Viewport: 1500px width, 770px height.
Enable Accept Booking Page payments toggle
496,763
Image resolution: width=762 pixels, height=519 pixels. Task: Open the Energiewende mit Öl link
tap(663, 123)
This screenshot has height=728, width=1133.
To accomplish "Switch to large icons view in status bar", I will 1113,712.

• • •

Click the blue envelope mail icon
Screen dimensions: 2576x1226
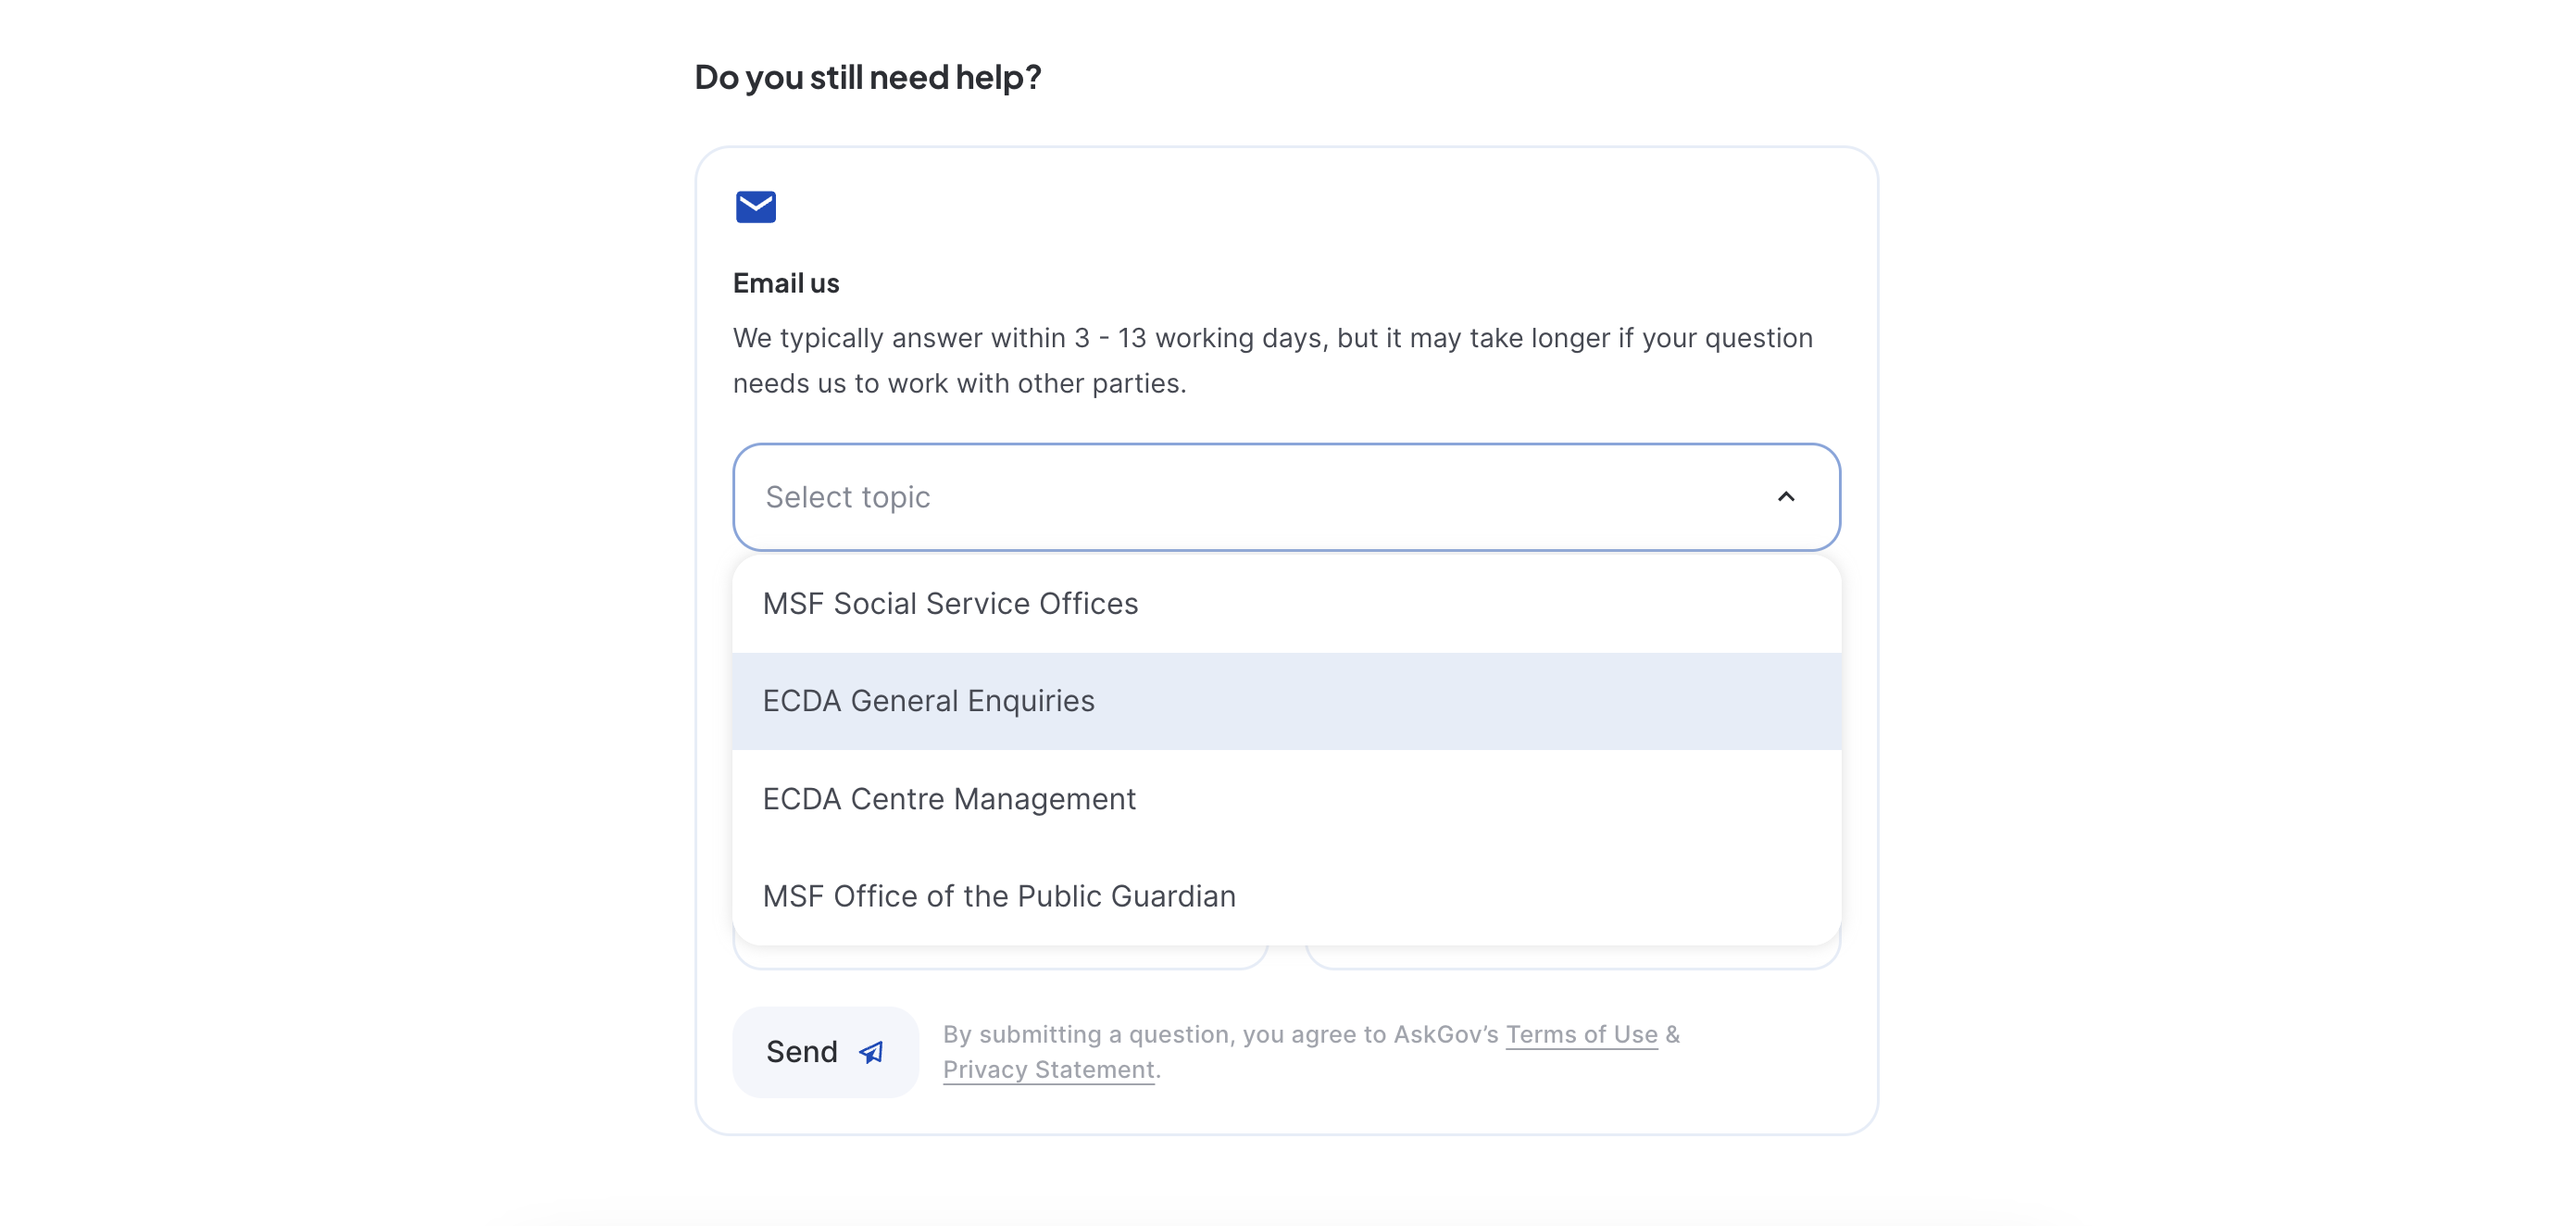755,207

• • •

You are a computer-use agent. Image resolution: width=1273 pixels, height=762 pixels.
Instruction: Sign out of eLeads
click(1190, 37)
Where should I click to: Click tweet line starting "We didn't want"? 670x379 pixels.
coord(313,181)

• • •

### The task:
In the listing above, find the line with "Viewport: 1500px width, 770px height." and the line with "This screenshot has height=728, width=1133.", then print exactly those lines and every line between them.

### Result:
Viewport: 1500px width, 770px height.
Enable Accept Booking Page payments toggle
496,763
Image resolution: width=762 pixels, height=519 pixels. Task: Open the Energiewende mit Öl link
tap(663, 123)
This screenshot has height=728, width=1133.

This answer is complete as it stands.